図5 感染症予防のためにしておけばよかったこと
(自身がコロナ罹患経験者n=154、MA)
3. 調査結果まとめ
感染症予防にオーラルケア行動が重要だと知っていても、なかなか普段のオーラルケア行動には反映されにくいことがわかりました。コロナ罹患経験者が予防のためにしておけばよかったこととして「免疫を高める工夫」を挙げていましたが、オーラルケア行動は自身の免疫力を高めることに寄与するという報告もあります(※4)。毎日当たり前に行っているオーラルケア行動が、実は免疫にも影響を及ぼす可能性があるという事実を伝えることで、例えば、「感染症が気になる時は普段よりも歯みがきなどを積極的に行う」など、オーラルケア行動の見直しにつながるかもしれません。

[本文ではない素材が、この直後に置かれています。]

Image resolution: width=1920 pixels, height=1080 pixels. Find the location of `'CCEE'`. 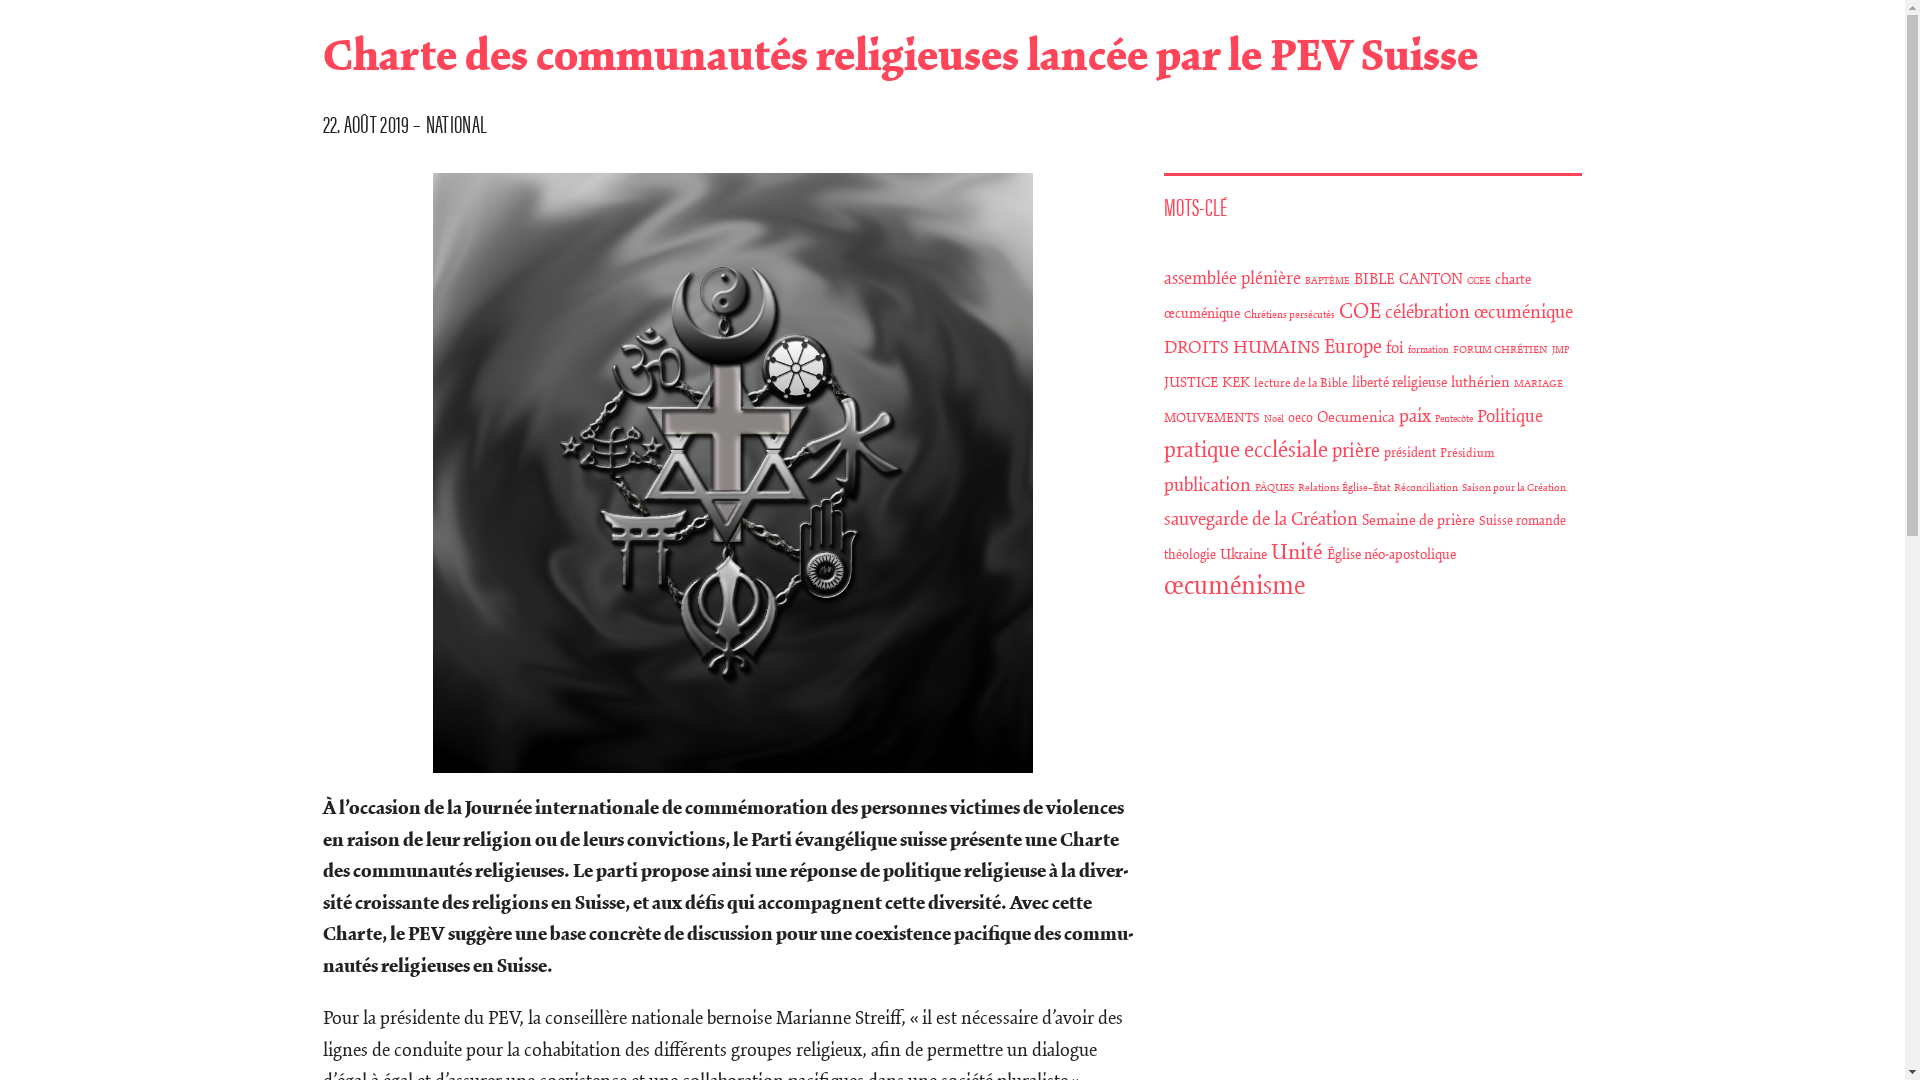

'CCEE' is located at coordinates (1467, 281).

感染症にも様々なものがありますが、目的やシーンに合わせて毎日のオーラルケア行動を柔軟に変えることが、感染症とともに暮らす時代の新しい生活習慣として重要であることが示唆されます。
(※4) 日本歯科医師会HP「口腔ケアで免疫力アップ!」
https://www.jda.or.jp/corona/Oral-care-Immunity.html
4. 感染症とともに暮らす時代のオーラルケアについて
感染症が気になる時、オフィスや学校、外出先などでは、オーラルケアのエチケットとして人の密集を避ける、洗面台を汚さないなどの気配りも大切です。当社の生活情報サイト「Lidea」では、飛沫の飛散を抑える「口閉じ歯みがき」の方法や、気をつけるポイントなどを詳しく紹介しています( https://lidea.today/articles/002892 )。
当社は、今後も、感染症とともに暮らす時代のオーラルケア習慣のあり方について、ひきつづき調査研究を行い、情報発信をしてまいります。